◆ **EXTRACTED MATERIAL**:
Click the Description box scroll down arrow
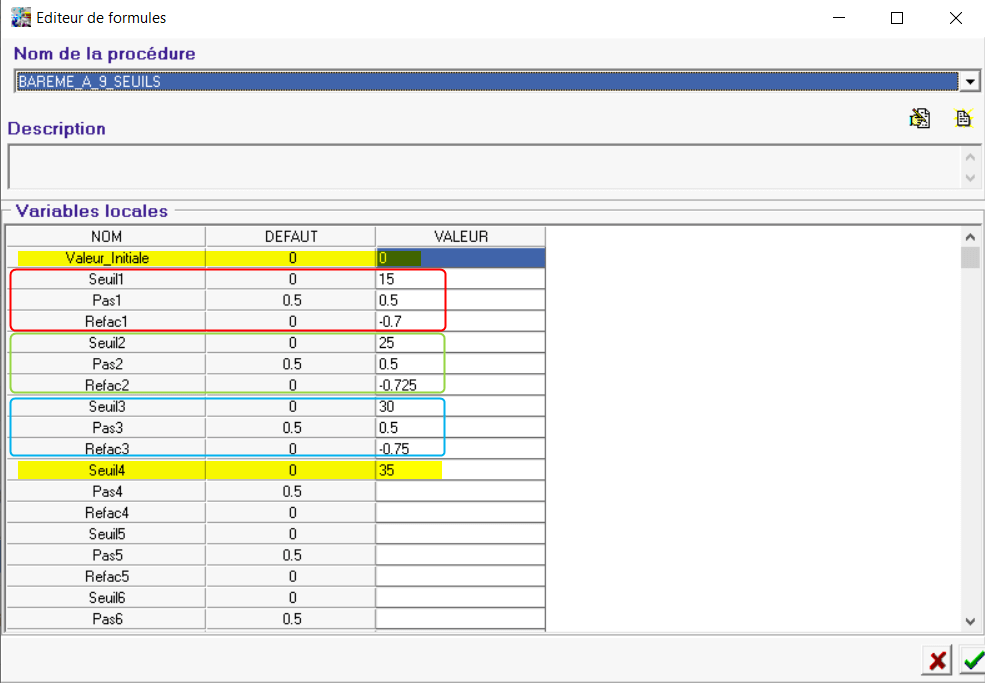The height and width of the screenshot is (683, 985). pyautogui.click(x=969, y=178)
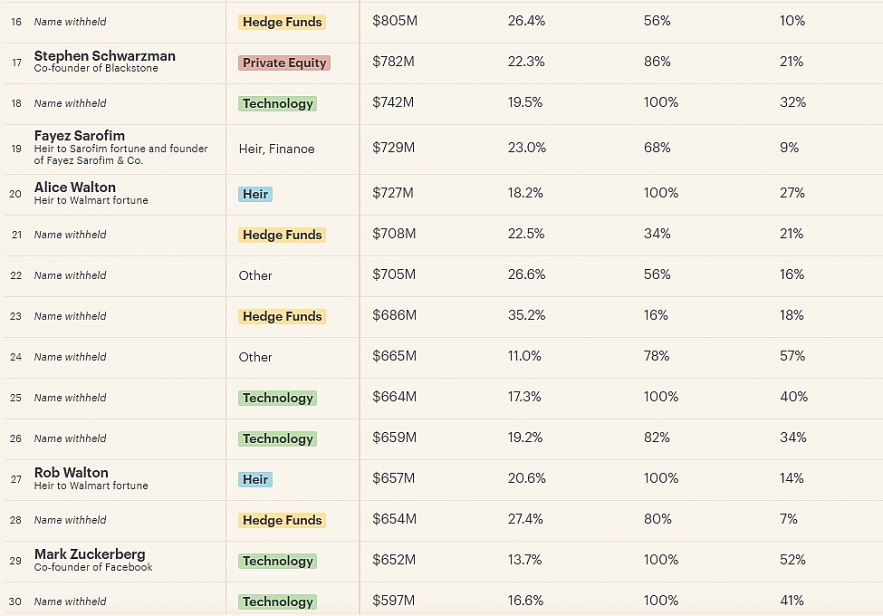Click the "Co-founder of Blackstone" subtitle
The image size is (883, 616).
(x=96, y=69)
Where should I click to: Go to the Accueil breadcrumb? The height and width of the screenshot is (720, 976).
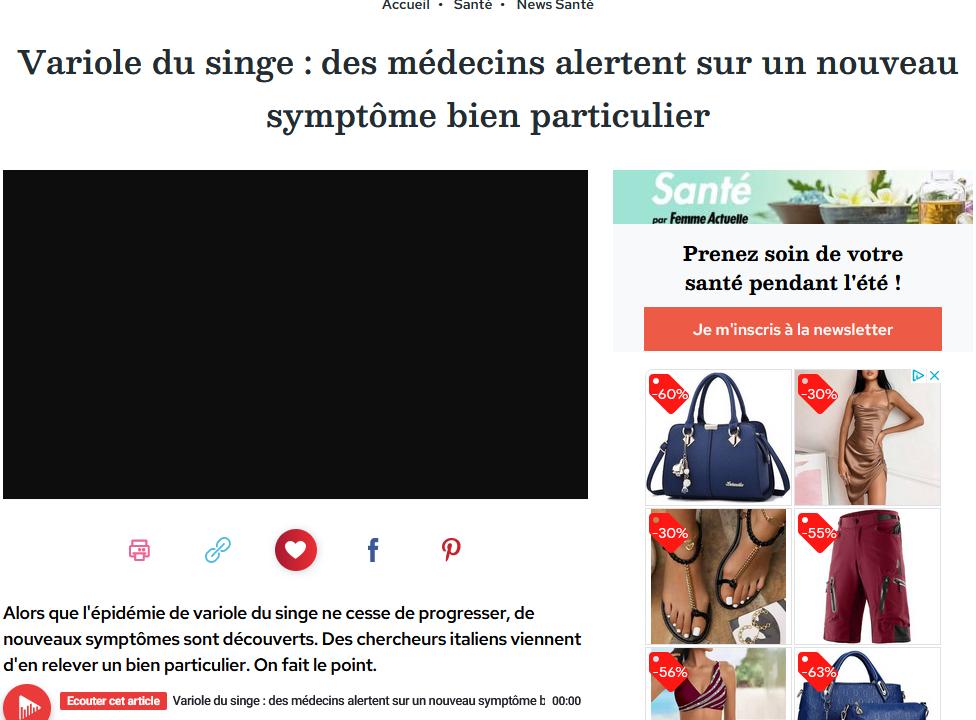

◆ **WHAT YOU NEED TO DO**: Reproduce each entry precisely, dropping only the pictures.

◆ **ANSWER TO THIS EXERCISE**:
Click the Description box scroll down arrow
The height and width of the screenshot is (683, 985). pyautogui.click(x=969, y=178)
Click the "Co-founder of Blackstone" subtitle
The image size is (883, 616).
(x=96, y=69)
Where should I click to: Go to the Accueil breadcrumb? The height and width of the screenshot is (720, 976).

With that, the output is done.